-- Start TEXT PASSAGE --
# Down on Fowler's Farm



## City Bound (Jan 24, 2009)

I went down to help fowler with some chores.
I took my bike.









Fowler was cool and she gave me a room to sleep in. I found this on the nightstand but I did not think much of it:









I woke up three days later down here:









Chained up.









She let me out when i ate enough cocoa puffs.
She is a brat.


----------



## City Bound (Jan 24, 2009)

Well, it is hot as heck here. It is over 100 every day. When I landed it was 107.


----------



## rkintn (Dec 12, 2002)

That was AWESOME!


----------



## katydidagain (Jun 11, 2004)

Does she really have sheep or did I dream that part? If I didn't, do bunnies and sheep get along? I've always wondered about that...


----------



## naturelover (Jun 6, 2006)

:thumb: 

.


----------



## Raven12 (Mar 5, 2011)

This is the most awesome f'in thread!!! I laughed my butt off.


----------



## NewGround (Dec 19, 2010)

Cool stuff guys... Looks like all sorts of fun going on down south...


----------



## Raven12 (Mar 5, 2011)

NewGround said:


> Cool stuff guys... *Looks like all sorts of fun going on down south*...


hehehhehehheee. 


Sorry, NG, I couldn't resist.


----------



## NewGround (Dec 19, 2010)

At least she left CB his clothes down there... I like how from that angle you can't see the wall mounted shackles, good framing of the shot...


----------



## JohnnyLee (Feb 13, 2011)

katydidagain said:


> Does she really have sheep or did I dream that part? If I didn't, do bunnies and sheep get along? I've always wondered about that...
-- End TEXT PASSAGE --
-- Start SUPPLIED RECORDS --
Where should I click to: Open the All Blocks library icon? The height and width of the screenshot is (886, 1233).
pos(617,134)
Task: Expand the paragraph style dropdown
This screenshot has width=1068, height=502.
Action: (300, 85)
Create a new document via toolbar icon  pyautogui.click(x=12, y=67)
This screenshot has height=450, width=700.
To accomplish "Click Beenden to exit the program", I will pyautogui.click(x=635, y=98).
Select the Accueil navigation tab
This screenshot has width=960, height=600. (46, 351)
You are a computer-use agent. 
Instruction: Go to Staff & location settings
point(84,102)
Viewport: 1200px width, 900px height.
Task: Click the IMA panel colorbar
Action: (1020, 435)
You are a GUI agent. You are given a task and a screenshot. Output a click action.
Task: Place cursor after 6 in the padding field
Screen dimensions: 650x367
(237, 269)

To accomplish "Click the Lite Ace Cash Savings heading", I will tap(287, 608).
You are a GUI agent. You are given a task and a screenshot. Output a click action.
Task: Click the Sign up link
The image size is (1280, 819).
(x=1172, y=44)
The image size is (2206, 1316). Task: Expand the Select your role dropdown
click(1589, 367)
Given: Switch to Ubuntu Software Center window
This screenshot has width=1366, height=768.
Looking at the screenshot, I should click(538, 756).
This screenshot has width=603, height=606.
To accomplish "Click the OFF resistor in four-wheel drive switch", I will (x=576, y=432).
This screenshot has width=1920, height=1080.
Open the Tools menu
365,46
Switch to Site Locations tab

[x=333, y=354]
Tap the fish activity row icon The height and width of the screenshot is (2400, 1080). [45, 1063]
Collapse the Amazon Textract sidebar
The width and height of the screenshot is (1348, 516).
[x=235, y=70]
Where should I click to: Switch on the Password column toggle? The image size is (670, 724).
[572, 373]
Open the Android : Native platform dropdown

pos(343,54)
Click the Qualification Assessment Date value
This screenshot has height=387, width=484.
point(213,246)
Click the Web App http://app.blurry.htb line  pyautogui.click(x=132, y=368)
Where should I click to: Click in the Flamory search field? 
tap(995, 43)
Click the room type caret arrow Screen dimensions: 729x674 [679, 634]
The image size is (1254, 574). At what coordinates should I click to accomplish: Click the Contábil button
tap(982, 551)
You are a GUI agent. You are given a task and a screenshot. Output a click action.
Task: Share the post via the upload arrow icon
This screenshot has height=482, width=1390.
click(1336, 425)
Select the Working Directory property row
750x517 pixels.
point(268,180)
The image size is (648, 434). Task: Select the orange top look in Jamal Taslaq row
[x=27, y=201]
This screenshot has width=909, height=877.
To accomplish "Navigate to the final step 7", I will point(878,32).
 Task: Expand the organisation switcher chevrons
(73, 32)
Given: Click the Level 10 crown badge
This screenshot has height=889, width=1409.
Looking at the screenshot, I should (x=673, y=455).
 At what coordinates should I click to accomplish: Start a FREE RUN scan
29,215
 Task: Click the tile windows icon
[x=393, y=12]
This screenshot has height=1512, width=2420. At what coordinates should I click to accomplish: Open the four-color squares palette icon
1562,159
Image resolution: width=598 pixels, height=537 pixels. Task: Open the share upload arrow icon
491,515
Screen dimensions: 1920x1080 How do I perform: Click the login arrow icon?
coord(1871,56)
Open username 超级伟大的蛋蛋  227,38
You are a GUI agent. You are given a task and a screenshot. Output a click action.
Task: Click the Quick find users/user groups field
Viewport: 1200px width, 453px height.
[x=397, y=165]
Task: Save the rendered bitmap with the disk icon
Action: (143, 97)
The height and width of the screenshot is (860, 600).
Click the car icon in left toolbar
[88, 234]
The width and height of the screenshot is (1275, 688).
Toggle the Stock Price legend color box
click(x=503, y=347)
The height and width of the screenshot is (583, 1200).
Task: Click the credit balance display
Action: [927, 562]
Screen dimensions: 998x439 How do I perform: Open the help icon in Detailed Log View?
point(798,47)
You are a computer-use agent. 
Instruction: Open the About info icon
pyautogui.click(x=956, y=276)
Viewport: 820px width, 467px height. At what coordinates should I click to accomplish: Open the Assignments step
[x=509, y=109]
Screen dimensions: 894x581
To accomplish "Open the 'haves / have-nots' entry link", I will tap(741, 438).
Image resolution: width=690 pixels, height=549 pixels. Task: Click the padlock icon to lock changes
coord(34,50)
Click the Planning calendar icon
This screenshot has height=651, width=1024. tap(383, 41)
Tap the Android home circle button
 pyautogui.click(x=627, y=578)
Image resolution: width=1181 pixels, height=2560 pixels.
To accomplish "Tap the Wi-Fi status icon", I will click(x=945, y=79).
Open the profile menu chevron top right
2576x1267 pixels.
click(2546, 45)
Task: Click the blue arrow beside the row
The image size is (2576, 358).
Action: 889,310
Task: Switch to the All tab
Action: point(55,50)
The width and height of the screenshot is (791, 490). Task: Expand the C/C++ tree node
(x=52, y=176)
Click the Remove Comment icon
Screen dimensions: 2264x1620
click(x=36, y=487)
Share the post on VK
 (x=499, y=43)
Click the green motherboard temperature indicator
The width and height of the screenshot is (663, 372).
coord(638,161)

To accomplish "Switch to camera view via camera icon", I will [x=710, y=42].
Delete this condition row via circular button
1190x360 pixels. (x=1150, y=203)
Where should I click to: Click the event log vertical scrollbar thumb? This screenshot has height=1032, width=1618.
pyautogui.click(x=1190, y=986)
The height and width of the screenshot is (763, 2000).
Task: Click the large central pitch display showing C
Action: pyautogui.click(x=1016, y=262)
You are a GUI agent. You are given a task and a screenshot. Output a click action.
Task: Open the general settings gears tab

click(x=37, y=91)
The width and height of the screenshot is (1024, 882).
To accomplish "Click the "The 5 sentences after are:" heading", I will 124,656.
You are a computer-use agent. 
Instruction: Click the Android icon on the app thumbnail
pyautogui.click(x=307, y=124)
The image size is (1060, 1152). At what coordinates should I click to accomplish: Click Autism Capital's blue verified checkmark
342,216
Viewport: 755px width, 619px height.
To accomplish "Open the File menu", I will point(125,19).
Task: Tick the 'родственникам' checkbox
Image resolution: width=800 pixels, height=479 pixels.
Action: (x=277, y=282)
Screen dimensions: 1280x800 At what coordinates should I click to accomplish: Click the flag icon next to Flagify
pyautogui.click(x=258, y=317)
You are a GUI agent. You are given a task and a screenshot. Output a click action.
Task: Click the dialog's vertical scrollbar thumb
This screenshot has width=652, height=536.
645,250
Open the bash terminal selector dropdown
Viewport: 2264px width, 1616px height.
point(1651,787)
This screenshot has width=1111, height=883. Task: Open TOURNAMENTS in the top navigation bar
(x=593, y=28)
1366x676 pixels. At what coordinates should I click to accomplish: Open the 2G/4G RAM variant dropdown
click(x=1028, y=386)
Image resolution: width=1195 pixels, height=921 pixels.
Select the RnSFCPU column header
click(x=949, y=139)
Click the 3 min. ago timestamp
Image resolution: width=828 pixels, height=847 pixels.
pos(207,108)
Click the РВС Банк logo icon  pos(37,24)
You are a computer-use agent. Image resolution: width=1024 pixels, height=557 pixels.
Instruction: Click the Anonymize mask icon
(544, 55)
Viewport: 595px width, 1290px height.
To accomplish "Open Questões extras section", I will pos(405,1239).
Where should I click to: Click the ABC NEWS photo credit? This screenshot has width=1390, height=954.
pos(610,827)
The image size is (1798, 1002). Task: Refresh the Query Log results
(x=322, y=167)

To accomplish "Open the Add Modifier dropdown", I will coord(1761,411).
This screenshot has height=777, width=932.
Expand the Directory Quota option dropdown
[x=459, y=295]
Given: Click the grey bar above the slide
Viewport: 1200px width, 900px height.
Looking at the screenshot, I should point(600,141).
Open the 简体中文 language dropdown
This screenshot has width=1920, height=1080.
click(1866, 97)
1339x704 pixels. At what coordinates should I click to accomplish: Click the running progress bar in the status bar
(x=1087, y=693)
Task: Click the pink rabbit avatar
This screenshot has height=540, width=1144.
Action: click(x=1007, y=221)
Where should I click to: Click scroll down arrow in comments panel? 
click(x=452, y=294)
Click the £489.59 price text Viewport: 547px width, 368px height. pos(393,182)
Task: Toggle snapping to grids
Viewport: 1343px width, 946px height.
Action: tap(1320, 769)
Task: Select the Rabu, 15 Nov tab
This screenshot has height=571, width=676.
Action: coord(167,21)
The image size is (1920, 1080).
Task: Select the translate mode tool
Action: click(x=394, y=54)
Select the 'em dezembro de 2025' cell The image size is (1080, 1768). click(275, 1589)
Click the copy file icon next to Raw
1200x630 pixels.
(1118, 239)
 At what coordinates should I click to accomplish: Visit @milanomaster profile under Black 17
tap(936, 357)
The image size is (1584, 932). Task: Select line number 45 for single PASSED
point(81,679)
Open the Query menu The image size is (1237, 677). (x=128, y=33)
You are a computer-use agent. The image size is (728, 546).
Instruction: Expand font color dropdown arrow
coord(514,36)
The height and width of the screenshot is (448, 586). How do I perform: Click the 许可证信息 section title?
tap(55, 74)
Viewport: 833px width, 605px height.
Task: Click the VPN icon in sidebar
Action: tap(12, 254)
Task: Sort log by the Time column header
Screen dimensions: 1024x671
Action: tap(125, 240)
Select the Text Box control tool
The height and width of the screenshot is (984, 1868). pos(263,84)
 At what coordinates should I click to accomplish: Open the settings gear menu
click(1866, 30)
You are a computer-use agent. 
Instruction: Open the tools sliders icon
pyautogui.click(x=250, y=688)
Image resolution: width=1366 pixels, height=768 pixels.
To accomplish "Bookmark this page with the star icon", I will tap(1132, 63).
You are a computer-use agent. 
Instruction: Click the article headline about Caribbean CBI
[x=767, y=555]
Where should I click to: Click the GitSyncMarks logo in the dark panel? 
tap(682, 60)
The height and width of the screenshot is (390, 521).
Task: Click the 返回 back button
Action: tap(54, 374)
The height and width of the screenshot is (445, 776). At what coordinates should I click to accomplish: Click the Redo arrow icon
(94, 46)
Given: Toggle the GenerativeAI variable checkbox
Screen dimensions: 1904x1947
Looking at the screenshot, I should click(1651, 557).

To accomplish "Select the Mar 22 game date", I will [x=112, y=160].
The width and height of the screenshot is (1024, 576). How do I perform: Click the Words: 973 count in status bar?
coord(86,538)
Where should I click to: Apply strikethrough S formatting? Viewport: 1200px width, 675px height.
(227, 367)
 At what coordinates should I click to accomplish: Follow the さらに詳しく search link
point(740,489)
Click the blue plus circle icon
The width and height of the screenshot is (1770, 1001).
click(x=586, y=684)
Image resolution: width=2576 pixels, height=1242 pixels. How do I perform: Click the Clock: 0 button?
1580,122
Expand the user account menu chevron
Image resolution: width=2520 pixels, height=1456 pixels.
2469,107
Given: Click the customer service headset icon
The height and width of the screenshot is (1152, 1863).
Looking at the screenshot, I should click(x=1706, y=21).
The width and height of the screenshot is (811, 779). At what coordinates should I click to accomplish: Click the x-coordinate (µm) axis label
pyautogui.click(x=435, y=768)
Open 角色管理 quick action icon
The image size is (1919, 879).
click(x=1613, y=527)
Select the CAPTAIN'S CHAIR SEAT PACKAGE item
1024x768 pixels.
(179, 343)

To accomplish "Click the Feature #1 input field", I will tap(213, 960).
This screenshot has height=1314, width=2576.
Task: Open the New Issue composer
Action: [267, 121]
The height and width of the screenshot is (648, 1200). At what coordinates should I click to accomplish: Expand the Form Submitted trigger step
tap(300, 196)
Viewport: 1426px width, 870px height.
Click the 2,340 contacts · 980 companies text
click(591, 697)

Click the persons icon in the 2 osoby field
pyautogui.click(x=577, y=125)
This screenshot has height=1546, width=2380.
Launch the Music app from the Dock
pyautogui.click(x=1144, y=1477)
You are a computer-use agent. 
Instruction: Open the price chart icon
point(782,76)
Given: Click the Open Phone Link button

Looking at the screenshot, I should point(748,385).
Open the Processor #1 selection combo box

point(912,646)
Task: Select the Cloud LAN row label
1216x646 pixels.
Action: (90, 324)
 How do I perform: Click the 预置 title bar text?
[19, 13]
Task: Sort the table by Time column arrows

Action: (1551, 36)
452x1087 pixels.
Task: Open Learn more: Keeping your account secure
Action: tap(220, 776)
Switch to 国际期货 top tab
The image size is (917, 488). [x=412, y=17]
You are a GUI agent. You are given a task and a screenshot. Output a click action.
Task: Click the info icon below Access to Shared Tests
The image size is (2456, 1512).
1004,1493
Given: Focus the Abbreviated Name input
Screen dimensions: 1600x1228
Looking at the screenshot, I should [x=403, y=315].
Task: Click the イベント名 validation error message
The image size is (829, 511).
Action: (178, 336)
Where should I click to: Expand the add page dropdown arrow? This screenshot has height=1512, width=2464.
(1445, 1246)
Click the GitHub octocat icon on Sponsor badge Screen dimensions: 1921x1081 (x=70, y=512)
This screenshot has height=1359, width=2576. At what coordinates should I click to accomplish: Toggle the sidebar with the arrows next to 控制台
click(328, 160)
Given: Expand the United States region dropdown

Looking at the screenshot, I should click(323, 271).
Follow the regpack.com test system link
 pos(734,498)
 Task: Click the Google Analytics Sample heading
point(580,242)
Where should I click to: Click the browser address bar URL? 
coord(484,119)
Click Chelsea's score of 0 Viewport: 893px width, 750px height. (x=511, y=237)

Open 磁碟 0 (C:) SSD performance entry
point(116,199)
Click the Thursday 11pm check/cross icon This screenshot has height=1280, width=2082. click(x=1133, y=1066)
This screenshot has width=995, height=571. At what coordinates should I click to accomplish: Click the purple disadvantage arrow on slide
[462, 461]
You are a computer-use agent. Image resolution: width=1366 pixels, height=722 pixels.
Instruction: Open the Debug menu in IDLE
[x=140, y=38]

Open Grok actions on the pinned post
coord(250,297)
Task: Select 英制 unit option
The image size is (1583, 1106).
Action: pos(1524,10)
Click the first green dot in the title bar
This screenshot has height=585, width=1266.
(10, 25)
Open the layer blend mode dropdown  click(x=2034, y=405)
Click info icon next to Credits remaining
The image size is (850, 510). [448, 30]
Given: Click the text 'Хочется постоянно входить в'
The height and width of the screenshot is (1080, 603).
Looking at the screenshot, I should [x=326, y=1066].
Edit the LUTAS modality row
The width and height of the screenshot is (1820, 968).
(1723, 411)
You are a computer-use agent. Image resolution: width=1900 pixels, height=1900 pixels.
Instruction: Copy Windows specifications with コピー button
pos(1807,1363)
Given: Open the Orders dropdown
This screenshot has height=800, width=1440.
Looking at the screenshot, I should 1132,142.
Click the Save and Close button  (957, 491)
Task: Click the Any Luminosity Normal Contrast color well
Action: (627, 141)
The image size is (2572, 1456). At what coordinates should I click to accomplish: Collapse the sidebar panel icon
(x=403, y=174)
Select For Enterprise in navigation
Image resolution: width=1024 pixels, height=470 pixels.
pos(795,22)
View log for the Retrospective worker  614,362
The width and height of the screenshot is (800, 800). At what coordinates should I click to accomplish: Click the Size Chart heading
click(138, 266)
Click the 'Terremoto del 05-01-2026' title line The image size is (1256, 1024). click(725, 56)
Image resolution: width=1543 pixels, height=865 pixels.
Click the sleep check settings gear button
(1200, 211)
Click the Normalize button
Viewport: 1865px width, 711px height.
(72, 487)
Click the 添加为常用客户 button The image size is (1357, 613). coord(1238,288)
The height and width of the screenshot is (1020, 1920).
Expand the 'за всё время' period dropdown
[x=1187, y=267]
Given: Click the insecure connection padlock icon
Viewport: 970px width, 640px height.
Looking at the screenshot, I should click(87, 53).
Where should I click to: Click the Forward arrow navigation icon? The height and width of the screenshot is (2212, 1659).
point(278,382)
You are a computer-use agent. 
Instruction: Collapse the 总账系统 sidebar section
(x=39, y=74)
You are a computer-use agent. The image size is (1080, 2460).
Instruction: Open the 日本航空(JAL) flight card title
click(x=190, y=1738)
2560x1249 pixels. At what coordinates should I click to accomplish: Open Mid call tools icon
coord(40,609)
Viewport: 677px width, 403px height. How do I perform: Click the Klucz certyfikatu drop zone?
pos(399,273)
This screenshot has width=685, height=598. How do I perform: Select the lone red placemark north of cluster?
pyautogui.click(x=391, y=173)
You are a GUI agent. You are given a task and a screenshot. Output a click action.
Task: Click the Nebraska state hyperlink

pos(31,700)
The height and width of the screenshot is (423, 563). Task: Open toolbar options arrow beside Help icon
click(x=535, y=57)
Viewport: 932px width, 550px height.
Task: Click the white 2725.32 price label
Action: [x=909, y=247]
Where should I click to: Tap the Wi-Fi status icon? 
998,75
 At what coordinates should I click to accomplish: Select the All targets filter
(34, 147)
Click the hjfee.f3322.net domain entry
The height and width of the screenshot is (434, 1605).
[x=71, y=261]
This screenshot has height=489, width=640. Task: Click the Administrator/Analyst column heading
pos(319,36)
-- End SUPPLIED RECORDS --
▶ [EXERCISE REQUIREMENTS]:
1. Pick out each line of the records that contains the word "your", treating uppercase and lowercase as different.
2. Extend the forum thread about Fowler's farm onward from its last line.
The records are unrelated to the forum thread about Fowler's farm.

▶ [RESULTS OF THE TASKS]:
1.
The image size is (2206, 1316). Task: Expand the Select your role dropdown
Task: Open Learn more: Keeping your account secure

2.
Didn't you know that rabbits can herd sheep? (well, at least in Sweden, don't know much about New York City rabbits.)

[youtube]qeuL5IGimCQ[/youtube]


----------



## Tommyice (Dec 5, 2010)

Bet some of you fellas are glad you didn't offer to go and help her now.


----------



## Terri in WV (May 10, 2002)

That is hilarious! You're such a traitor to your kind though, that should be Trix cereal.


----------



## katydidagain (Jun 11, 2004)

Terri in WV said:


> That is hilarious! You're such a traitor to your kind though, that should be Trix cereal.


Trix might have made his time in the cellar better but apparently Cocoa Puffs were forced on him! Poor guy.


----------



## nehimama (Jun 18, 2005)

I'm so sure there WILL be more to this story!


----------



## shanzone2001 (Dec 3, 2009)

Awesome!


----------



## Terri in WV (May 10, 2002)

I wonder if we're going to get any ransom demands?


----------



## Ramblin Wreck (Jun 10, 2005)

Too cute.


----------



## foxfiredidit (Apr 15, 2003)

Terri in WV said:


> I wonder if we're going to get any ransom demands?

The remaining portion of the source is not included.